Стоит сразу оговориться, что главным протагонистам в этом сравнении будет Камю. Именно он был первым мыслителем, который рассматривал бунт как понятие философское, утверждая бунт как экзистенциальную необходимость для человека. Без бунта, по Камю, человек в лучшем случае влачит довольно жалкое и примитивное физическое существование, не обретая себя как личность и как представитель рода человеческого: «Человек, чтобы обрести свое бытие, должен бунтовать» [5, с. 31]. До него другие авторы, например М. Бакунин, так или иначе затрагивали бунт в своих философских трудах. Но они не занимались феноменом бунта так конкретно и прицельно, как Камю.

Однако немецкий философ Макс Штирнер (1806-1856 гг.), мысливший и писавший в той же парадигме поиска индивидуального и опоры на индивидуальное, на личность, вплотную подходил к исследованию этой проблемы. Нам показалось возможным сравнить Камю с этим чрезвычайно интересным немецким мыслителем. Макс Штирнер, не получивший признания при жизни и проработавший большую ее часть обычным учителем в гимназии, в своей философии занимался поиском личности, возвращением к личности, которая в эпоху Гегеля была вытеснена на второстепенные роли. Результатом его штудий стала разработка философии радикального индивидуализма. В середине XIX века такие идеи прозвучали впервые.
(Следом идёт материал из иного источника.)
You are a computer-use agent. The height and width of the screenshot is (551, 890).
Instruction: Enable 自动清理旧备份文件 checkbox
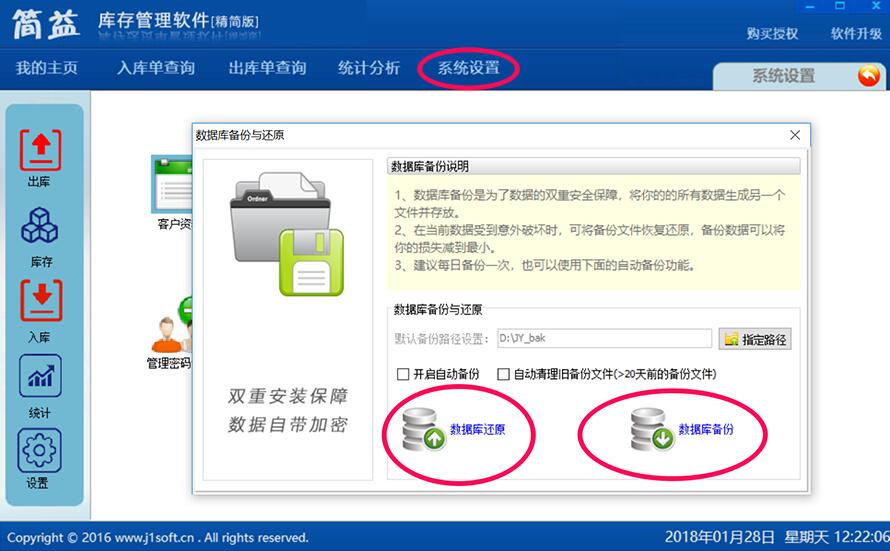point(503,374)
Сразу стоит отметить, что Штирнер не оперирует термином «бунт» как понятием философии и вообще в его работе слово «бунт» и однокоренные с ним встречаются лишь четыре раза, однако весь его труд «Единственный и его собственность» пропитан бунтарским духом – и бунт этот, в первую очередь, направлен против тех понятий, которые Штирнер определяет как «призраки». Для него это: народ, государство, общество, мораль, религия, нравственность. Все они, с его точки зрения, тяготеют поработить человека, сформировать его видение мира и навязать извне чуждые ему ценности [16, с. 44-48].

Рассмотрим историко-культурный фон, в котором родилась работа «Единственный и его собственность»: она была опубликована в 1845 г. в Германии, а задумана и написана ранее, в конце 1830-х и начале 1840-х годов. Германия того времени исполнена стремлением к обретению единства и к свободе, к преодолению пережитков феодализма и построению нового прогрессивного общества и государства, – воля к этим изменениям ярко проявила себя в ходе «Мартовской революции» 1848-1849 гг., входящей в европейскую «Весну народов». «Единственный» – фундаментальное для Штирнера понятие – это личность, освободившаяся от привнесенных извне концептов и идей и следующая собственным, а не чужим и чуждым ей интересам, навязанным и внушенным кем-либо. Единственный достаточно резко противостоит такому единству и такой свободе, которые обретаются коллективно, в составе народа, который причислялся философом к числу «призраков» [16, с. 47], и полностью отрицает популярный тогда коллективизм, во многом навеянный концепцией «Мирового духа» («Weltseele») и гегельянской философией в целом.

Гегель в размышлениях Штирнера – и оппонент, и отправная точка для собственных построений, так как именно он воплотил чрезвычайно важное для эпохи модернистское стремление к тотальности: Мировой дух включает и природу, и человечество и движется, в конечном счете, от себя к себе посредством различных воплощений. Сам Гегель формулировал это так: «Эта всеобщая субстанция [Мировой дух] не есть мирское и светское. Мирское напрасно стремится уйти от её власти. Выйти за неё не может ни один индивид; можно отличаться от всех остальных себе подобных, но не от духа народа» [17, с. 60]. Этой всеобщей субстанции противостоит Штирнер и его Единственный. Им же противостоит интеллектуальная традиция экзистенциализма, к которой относится и Камю с идеей бунта.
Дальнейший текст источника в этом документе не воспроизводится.